[EXTRACTED TEXT]

Musicians have stumbled upon an unconventional and intriguing creative partner: plants. Yes, that's right, plants. Through the use of advanced sensors and software, scientists have managed to capture and convert the subtle vibrations coming from plants into audible frequencies. How? By using electrodes - conductors which measure tiny fluctuations in the electrical currents between different areas of the plant. That data can then be used as a component for music making. For example, by translating the recorded frequencies into notes within a certain key.

This fascinating process essentially transforms the biological activities of plants into music, offering a distinctive mode of artistic expression that unveils the hidden life of plants. While plants don't necessarily play instruments, with the help of specific technology humans are able to make them sound like flutes, trumpets, or violins.

Bioacoustic software does allow people to look at other life forms and appreciate their aliveness in a different way

Nonetheless, bioacoustic software is helping to foster an awareness of plants as living organisms. This technology is, through a creative medium, showing us that plants are sentient entities capable of making their own decisions and responding to their surroundings. "It [bioacoustic software] does allow people, and it has allowed me, to look at other life forms and appreciate their aliveness in a different way" Jon Shapiro, product development manager of Data Garden stated in an interview with NPR.

[/EXTRACTED TEXT]
[DATA]

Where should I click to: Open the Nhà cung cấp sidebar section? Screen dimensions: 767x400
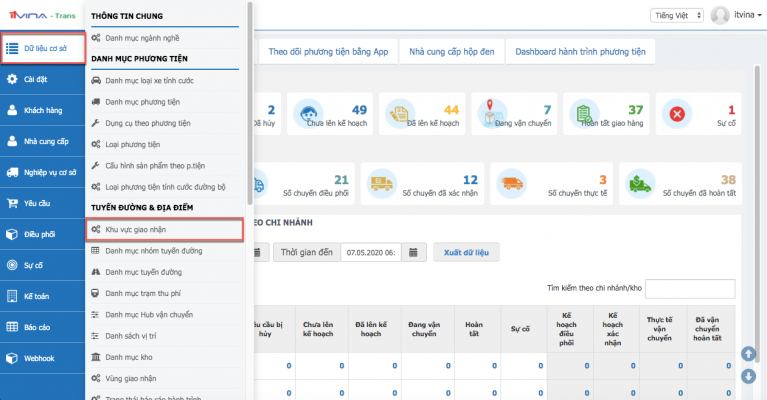click(x=40, y=141)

[/DATA]

> [ACTION ITEM]
Reproduce the article above on turning plant signals into music, word for word and in full.

> [ANSWER TO THIS PROBLEM]
Musicians have stumbled upon an unconventional and intriguing creative partner: plants. Yes, that's right, plants. Through the use of advanced sensors and software, scientists have managed to capture and convert the subtle vibrations coming from plants into audible frequencies. How? By using electrodes - conductors which measure tiny fluctuations in the electrical currents between different areas of the plant. That data can then be used as a component for music making. For example, by translating the recorded frequencies into notes within a certain key.

This fascinating process essentially transforms the biological activities of plants into music, offering a distinctive mode of artistic expression that unveils the hidden life of plants. While plants don't necessarily play instruments, with the help of specific technology humans are able to make them sound like flutes, trumpets, or violins.

Bioacoustic software does allow people to look at other life forms and appreciate their aliveness in a different way

Nonetheless, bioacoustic software is helping to foster an awareness of plants as living organisms. This technology is, through a creative medium, showing us that plants are sentient entities capable of making their own decisions and responding to their surroundings. "It [bioacoustic software] does allow people, and it has allowed me, to look at other life forms and appreciate their aliveness in a different way" Jon Shapiro, product development manager of Data Garden stated in an interview with NPR.